Tangan Naya menyentuh perisai sihir yang tidak dapat ditembus olehnya. Sedetik kemudian ada sengatan listrik yang terasa. Rhory turut merasakan sengatan tersebut. Spontan manusia serigala itu meloncat ke belakang, jatuh dengan pinggul terlebih dahulu mencium lantai. Naya kembali mengulurkan tangan. Ujung jari kembali merasakan sengatan.

Rhory bangkit sambil mengelus bokong. “Apaan itu tadi? Aku tidak pernah merasakan sengatan setiap keluar dari sana.”

“Itu berarti…,” bibir Sohan mengerucut ke atas, “Naya tidak bisa keluar?”

“Tampaknya seperti itu. Sampai… ia berhasil melepaskan kutukan kita,” Arik memprediksi.

Naya turun perlahan, kembali berdiri di tengah-tengah para pemuda malang. “Sepertinya begitu.” Tatapannya bertemu pada Sohan yang tengah menahan diri untuk tidak ‘menangis’. “Tidak apa, Sohan. Rasanya tidak enak keluar dengan harta tanpa bekerja. Walau semua itu punya buyutku, tetap saja itu semua punya kalian yang sudah menempati kastil ini ratusan tahun—hm, ribuan?”

Empat pemuda itu malah membentuk wajah dengan ekspresi sedih masing-masing.
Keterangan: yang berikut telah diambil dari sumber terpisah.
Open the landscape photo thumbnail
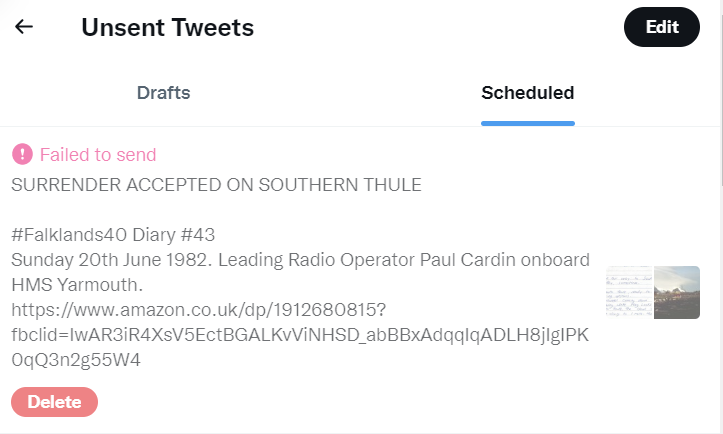 point(677,292)
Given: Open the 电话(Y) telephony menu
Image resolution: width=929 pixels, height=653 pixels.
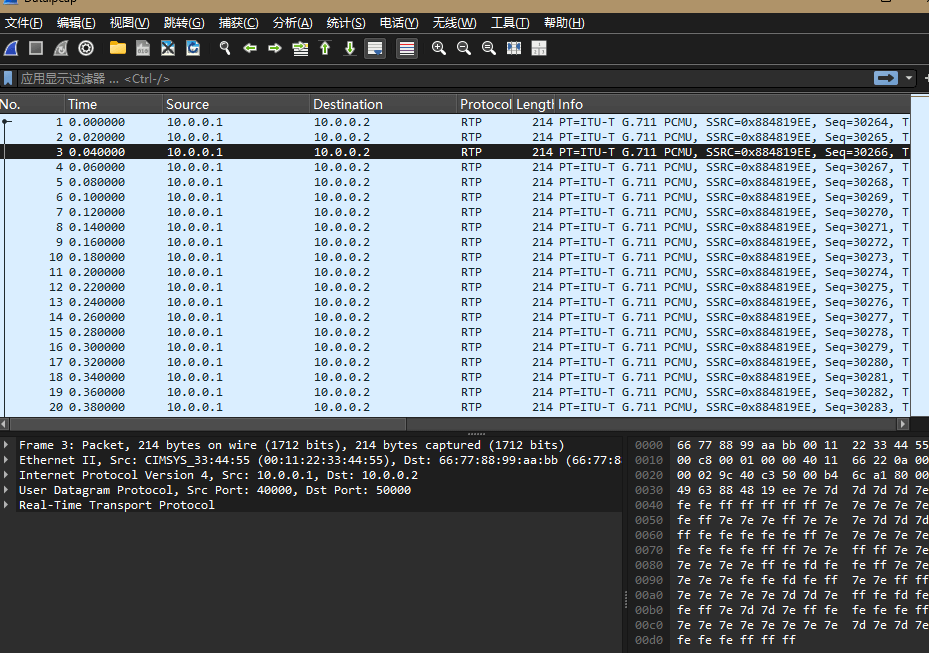Looking at the screenshot, I should (399, 23).
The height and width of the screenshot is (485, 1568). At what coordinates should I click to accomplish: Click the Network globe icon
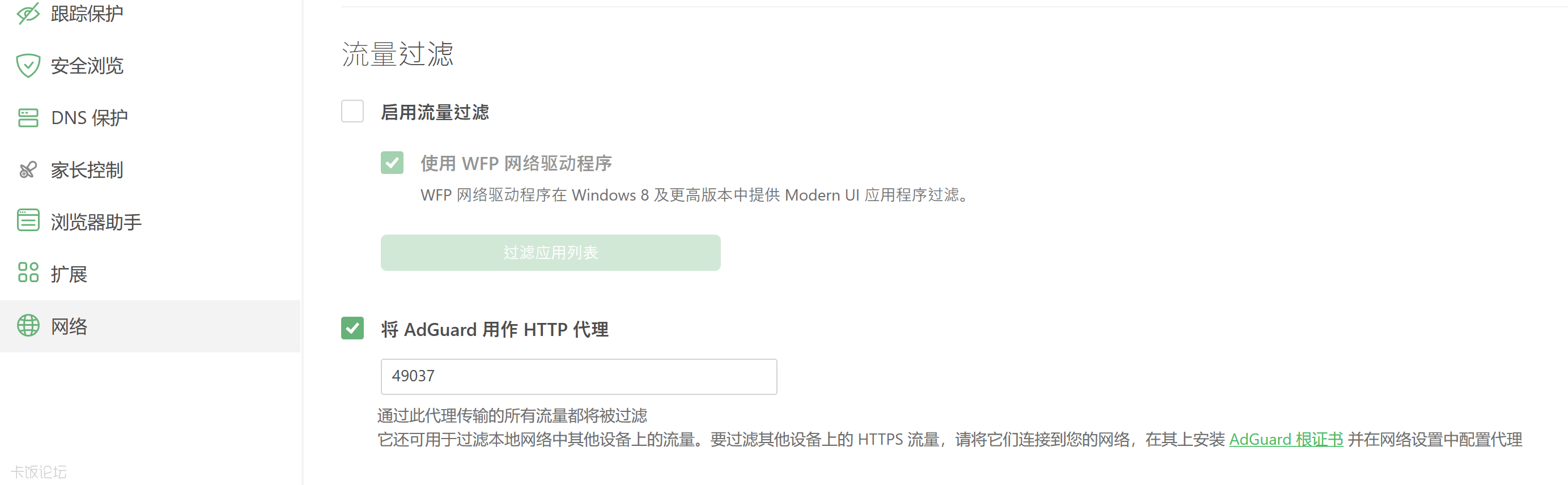click(28, 326)
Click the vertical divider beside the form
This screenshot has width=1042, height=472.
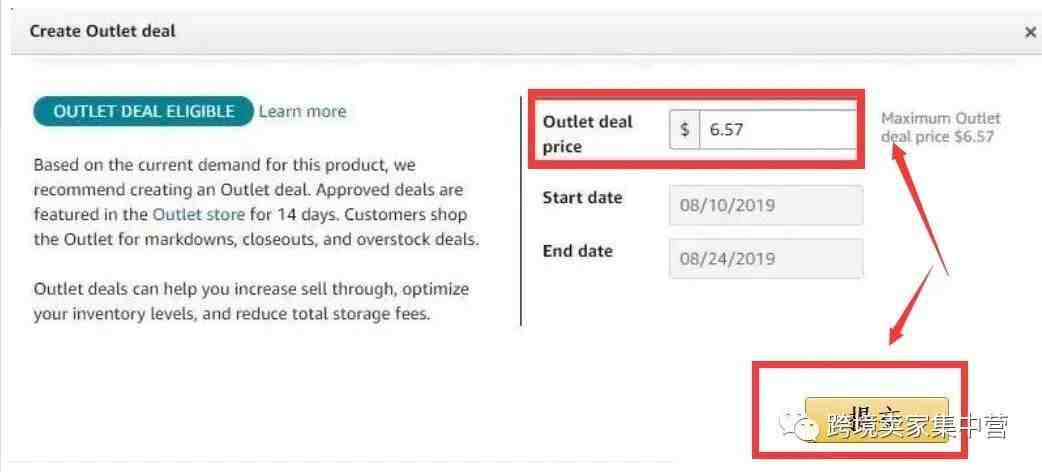click(x=520, y=211)
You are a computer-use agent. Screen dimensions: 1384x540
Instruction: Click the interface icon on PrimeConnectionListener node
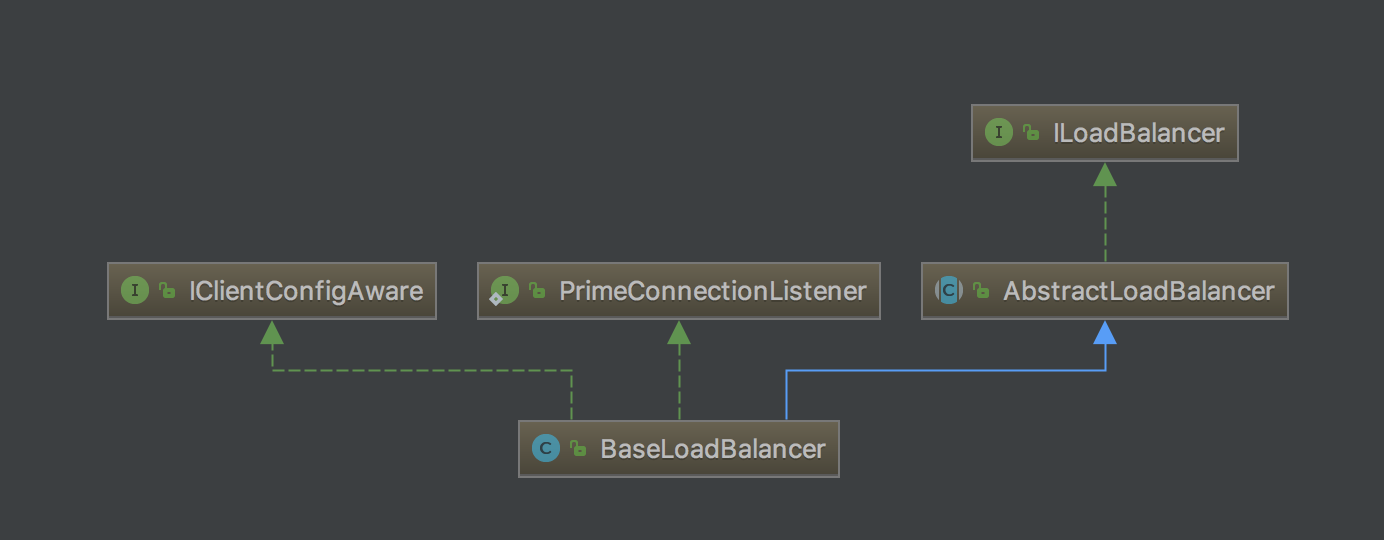click(505, 291)
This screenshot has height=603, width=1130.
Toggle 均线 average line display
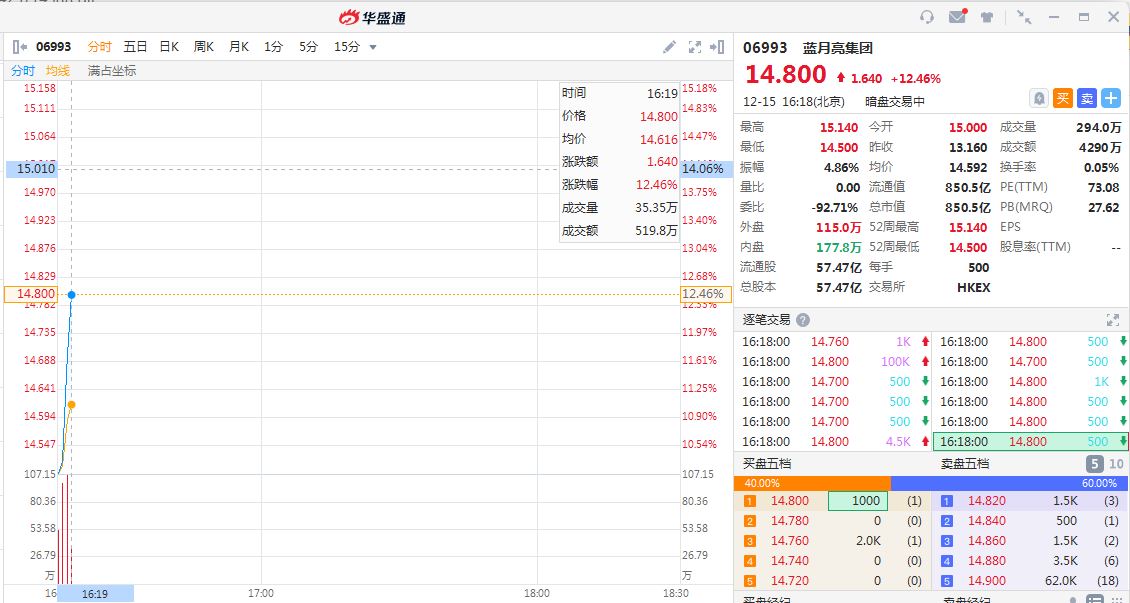click(x=58, y=71)
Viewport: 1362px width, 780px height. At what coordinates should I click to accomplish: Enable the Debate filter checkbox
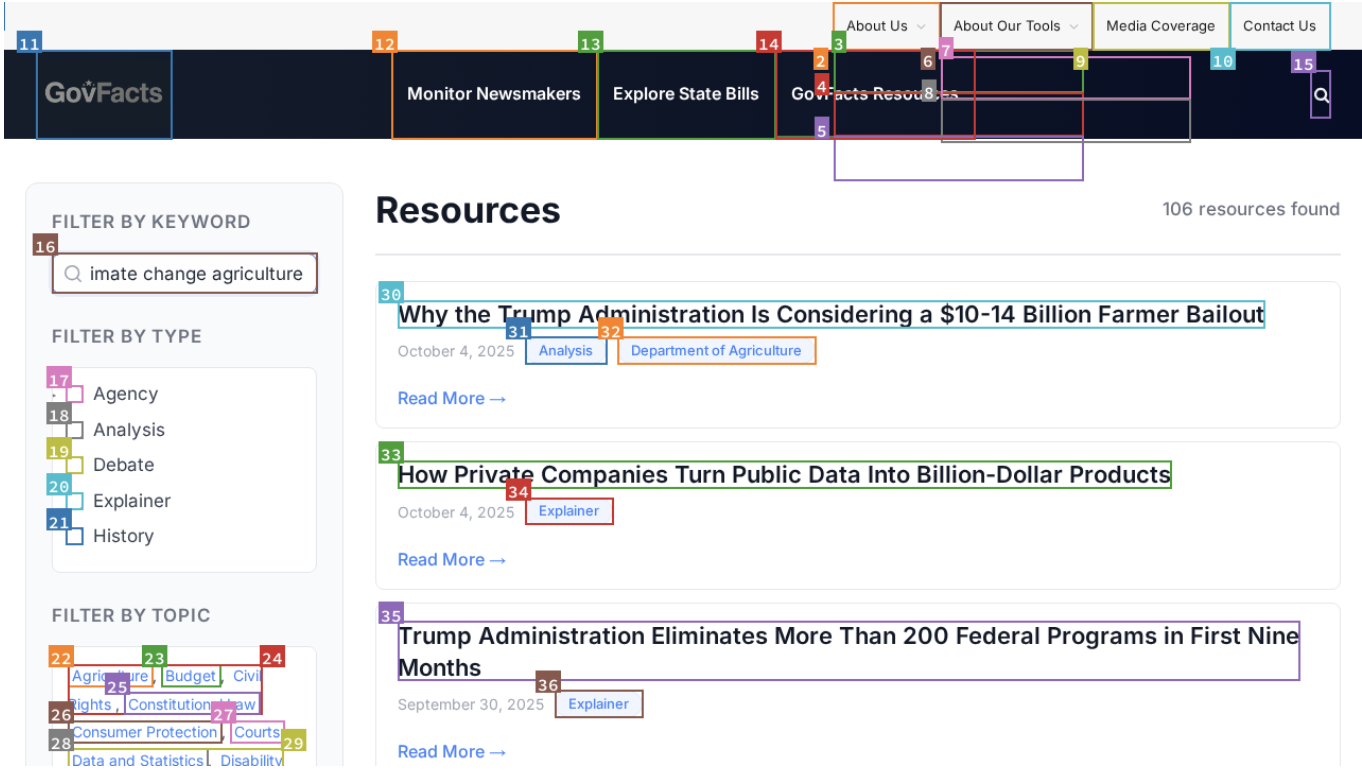75,465

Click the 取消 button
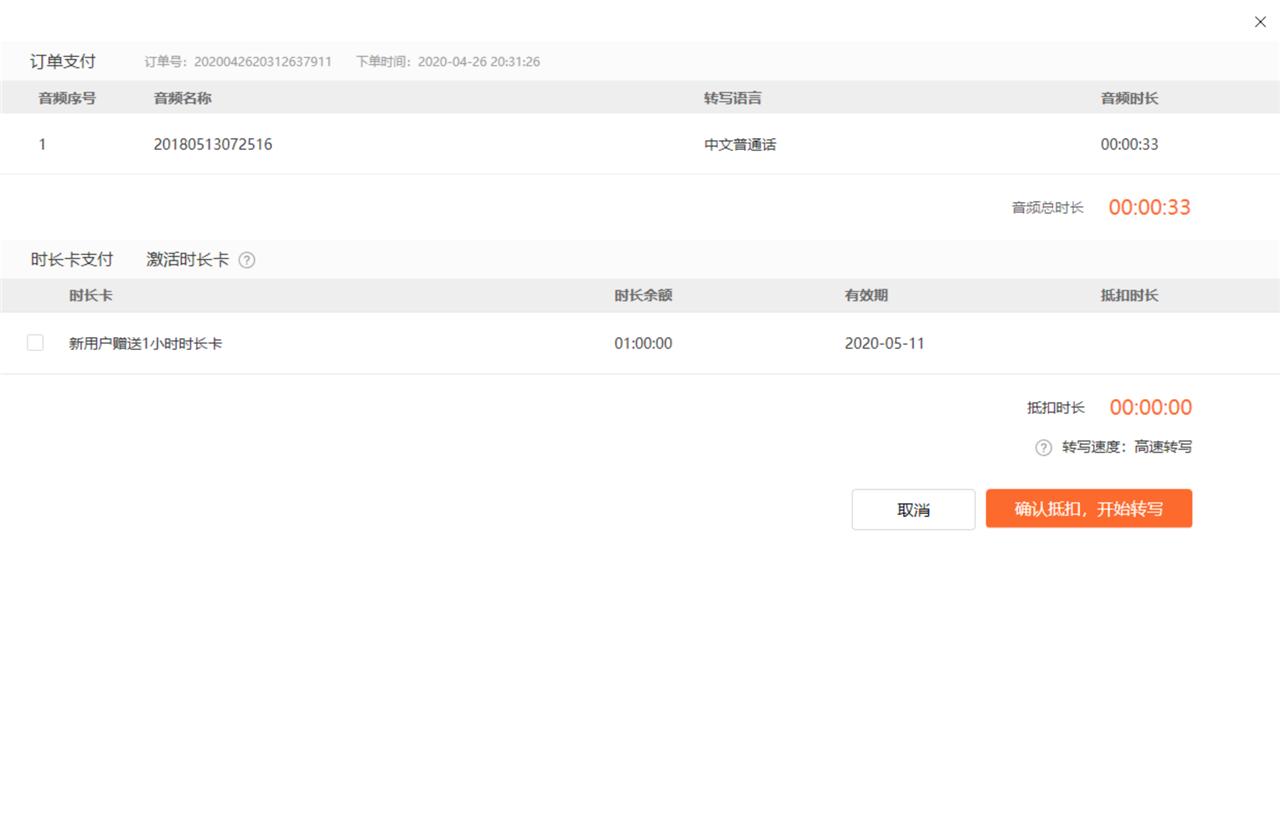(913, 509)
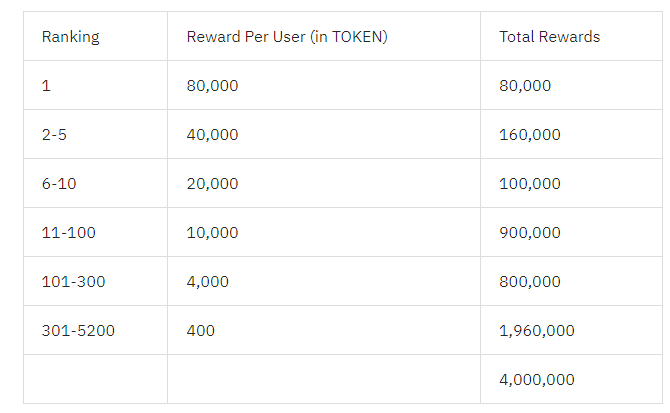This screenshot has width=670, height=413.
Task: Click the 400 reward per user cell
Action: pyautogui.click(x=201, y=331)
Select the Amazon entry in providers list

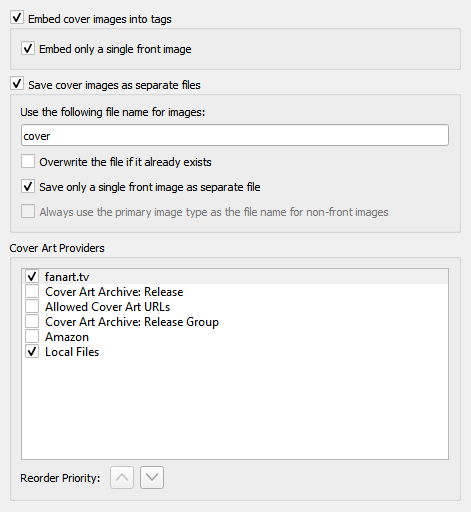tap(235, 337)
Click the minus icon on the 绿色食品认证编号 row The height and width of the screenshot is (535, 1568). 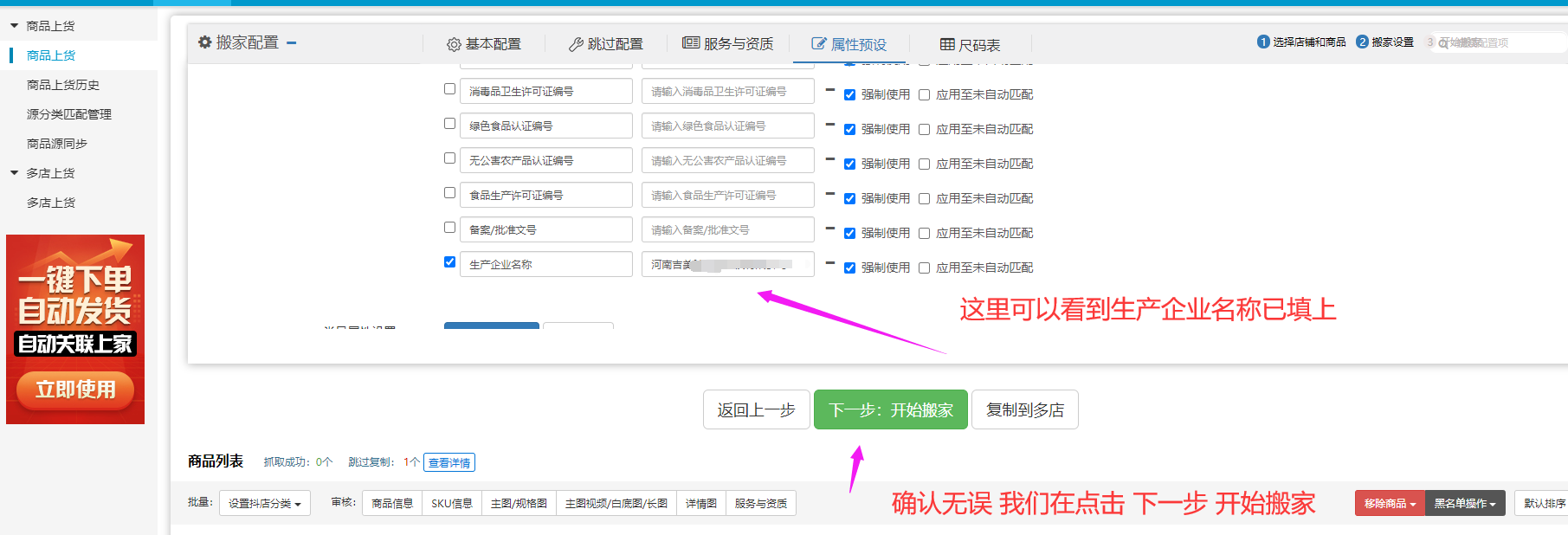(x=829, y=125)
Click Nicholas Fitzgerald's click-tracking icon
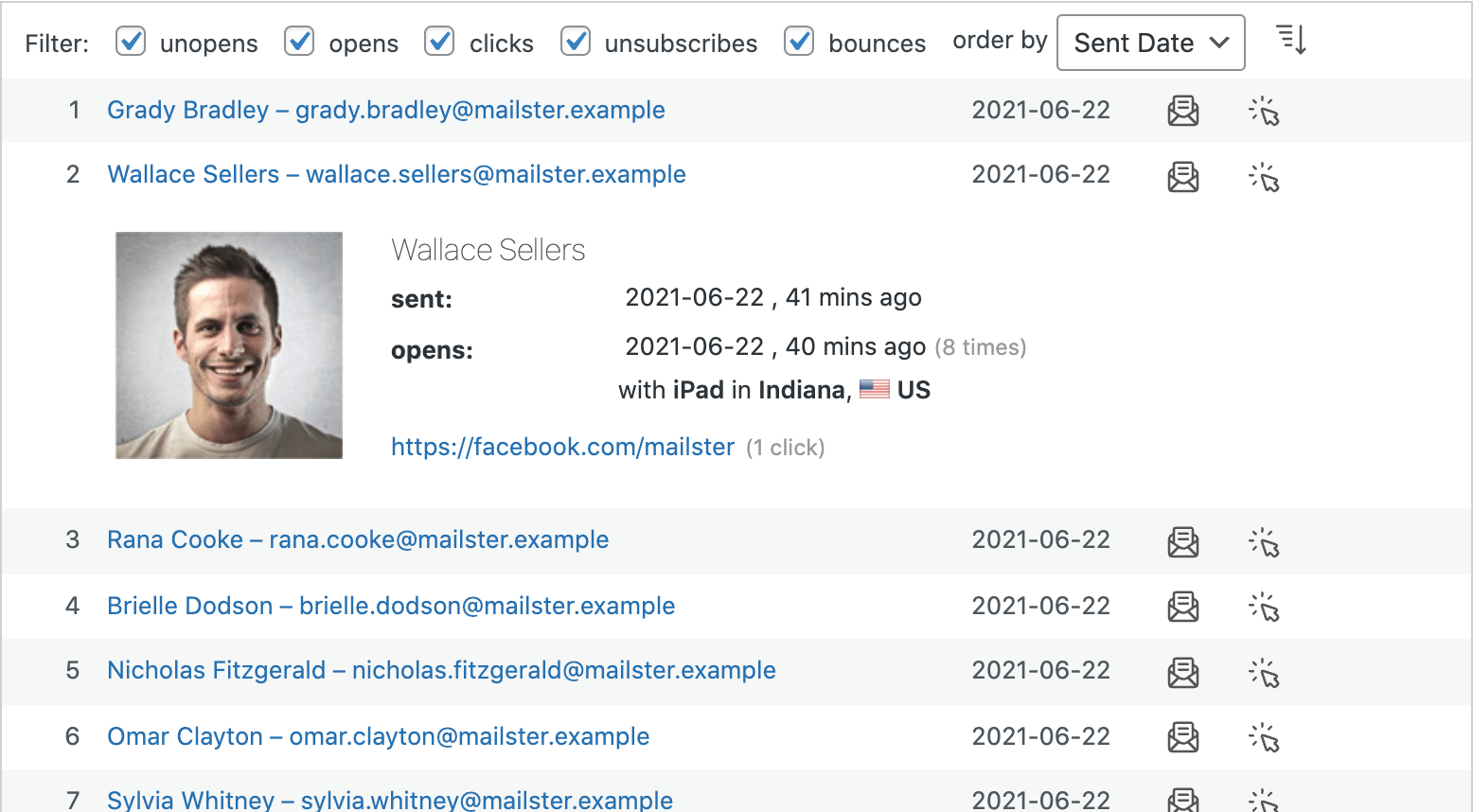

Naya segera bertepuk tangan demi menghangatkan suasana. “Tenang saja! Aku memang bukan murid terpandai di kelas, tapi aku mudah mempelajari suatu hal. Apalagi buku-buku di sini bisa kubaca. Aku… akan berjuang!” Gadis itu mengepalkan tangan ke udara, berusaha mencairkan suasana. “Kalian… juga harus memotivasiku, memberikanku dukungan!”

“Kalau begitu…,” Arik melangkah terlebih dahulu, “akan kuperlihatkan harta Nona Alette.”

Kedua mata Naya terbelalak. “Benarkah? Gudang harta?” Gadis itu mengekor tanpa ragu.

Rhory yang kini telah mengendong Nevan menyusul kemudian. Sohan melayang di sebelahnya, terkikik saat melihat Rhory berdecak sebal. “Dasar wanita. Apapun zamannya tetap cinta harta.”

Naya menoleh sebentar ke belakang seraya melempar tatapan tajam. “Aku terdesak keadaan!” ujarnya kembali mengikuti Arik dari belakang. “Satu-dua keping emas pun tidak masalah. Satu bongkah cincin berlian pun tidak apa. Utangku sangat banyak.”

Rhory kembali berdecak. “Jaman sekarang anak muda berutang banyak? Ke mana orang tuamu, hah? Kau kabur dari rumah?”

Naya tertawa sesaat. “Pak tua seperti Anda berkata begitu? Lucu.”

“Hah?”

“Banyak hal yang terjadi,” ujar Naya tidak ingin menjelaskan keadaannya sekarang. Belum saatnya.

Arik berbicara pelan pada Naya agar tidak didengar oleh Rhory. “Jangankan satu-dua keping harta, Nona boleh mengambil semuanya. Tapi sisakan sedikit untuk modal kami hidup di zaman ini, ya?”

Naya mengangguk setuju. “Dengan wajah tampan, kalian bisa jadi artis. Nanti biar aku jadi produser kalian,” gadis itu berusaha bergurau demi mengakrabkan diri.

Ya. Naya kini telah membuka hati untuk membantu empat pemuda itu. Kini bukan lagi masalah harta karun, tapi tekad hati yang tulus mencarikan solusi pada mereka yang sudah tertimpa kesialan selama ribuan tahun akibat keegoisan moyangnya sendiri.